[PROVIDED ENTRIES — start]

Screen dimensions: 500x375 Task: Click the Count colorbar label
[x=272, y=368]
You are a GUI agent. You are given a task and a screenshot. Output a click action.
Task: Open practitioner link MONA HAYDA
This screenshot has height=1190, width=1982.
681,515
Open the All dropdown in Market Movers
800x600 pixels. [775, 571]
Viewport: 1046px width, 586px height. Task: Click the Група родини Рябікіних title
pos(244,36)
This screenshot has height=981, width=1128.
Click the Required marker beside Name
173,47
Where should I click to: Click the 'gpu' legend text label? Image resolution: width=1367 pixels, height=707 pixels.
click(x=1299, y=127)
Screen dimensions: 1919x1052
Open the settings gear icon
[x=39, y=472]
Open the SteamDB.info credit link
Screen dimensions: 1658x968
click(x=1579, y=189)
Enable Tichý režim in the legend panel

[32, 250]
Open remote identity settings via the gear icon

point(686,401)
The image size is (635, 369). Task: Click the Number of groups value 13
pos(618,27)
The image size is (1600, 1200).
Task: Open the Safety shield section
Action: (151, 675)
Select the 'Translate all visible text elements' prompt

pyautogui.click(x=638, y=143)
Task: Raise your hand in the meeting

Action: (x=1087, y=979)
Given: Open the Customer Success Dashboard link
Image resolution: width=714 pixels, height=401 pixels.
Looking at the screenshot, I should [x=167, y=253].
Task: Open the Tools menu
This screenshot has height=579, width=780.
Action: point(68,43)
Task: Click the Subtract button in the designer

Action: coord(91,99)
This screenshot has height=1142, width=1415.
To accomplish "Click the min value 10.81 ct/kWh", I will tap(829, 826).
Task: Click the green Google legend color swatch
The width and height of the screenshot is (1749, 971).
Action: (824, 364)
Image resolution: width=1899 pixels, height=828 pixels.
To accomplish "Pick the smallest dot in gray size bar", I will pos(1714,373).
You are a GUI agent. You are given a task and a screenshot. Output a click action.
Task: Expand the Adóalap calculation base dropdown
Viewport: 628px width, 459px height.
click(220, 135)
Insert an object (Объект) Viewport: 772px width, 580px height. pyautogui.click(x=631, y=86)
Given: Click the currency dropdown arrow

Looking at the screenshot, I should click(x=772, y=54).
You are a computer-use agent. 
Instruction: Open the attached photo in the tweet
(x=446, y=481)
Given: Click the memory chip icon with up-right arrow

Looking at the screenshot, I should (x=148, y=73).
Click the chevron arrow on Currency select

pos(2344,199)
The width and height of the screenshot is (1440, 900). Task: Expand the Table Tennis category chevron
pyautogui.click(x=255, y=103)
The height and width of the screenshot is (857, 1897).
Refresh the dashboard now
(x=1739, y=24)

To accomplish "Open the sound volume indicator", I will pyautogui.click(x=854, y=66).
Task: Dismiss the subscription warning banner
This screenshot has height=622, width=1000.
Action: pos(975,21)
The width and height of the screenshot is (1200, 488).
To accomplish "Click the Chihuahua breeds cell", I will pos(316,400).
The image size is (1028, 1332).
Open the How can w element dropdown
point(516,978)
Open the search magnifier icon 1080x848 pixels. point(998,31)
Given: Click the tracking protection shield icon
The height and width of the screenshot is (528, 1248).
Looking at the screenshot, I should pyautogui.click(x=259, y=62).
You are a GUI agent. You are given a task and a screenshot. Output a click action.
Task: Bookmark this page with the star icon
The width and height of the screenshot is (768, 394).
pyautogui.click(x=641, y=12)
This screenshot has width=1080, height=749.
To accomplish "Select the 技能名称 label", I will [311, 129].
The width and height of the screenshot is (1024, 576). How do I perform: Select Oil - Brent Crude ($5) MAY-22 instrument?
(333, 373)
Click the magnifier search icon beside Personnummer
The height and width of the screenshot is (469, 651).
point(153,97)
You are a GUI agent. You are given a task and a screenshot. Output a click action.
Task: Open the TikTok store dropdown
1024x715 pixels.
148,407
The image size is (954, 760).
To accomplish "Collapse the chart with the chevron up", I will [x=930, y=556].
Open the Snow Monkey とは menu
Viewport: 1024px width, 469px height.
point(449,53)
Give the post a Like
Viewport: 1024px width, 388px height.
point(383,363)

[PROVIDED ENTRIES — finish]

_TASK GOAL_:
What you return must be an exact retyping of the lines above starting at the line with "Refresh the dashboard now" and ending at the line with "Given: Click the tracking", and nothing besides.

_SOLUTION TO THIS EXERCISE_:
Refresh the dashboard now
(x=1739, y=24)

To accomplish "Open the sound volume indicator", I will pyautogui.click(x=854, y=66).
Task: Dismiss the subscription warning banner
This screenshot has height=622, width=1000.
Action: pos(975,21)
The width and height of the screenshot is (1200, 488).
To accomplish "Click the Chihuahua breeds cell", I will pos(316,400).
The image size is (1028, 1332).
Open the How can w element dropdown
point(516,978)
Open the search magnifier icon 1080x848 pixels. point(998,31)
Given: Click the tracking protection shield icon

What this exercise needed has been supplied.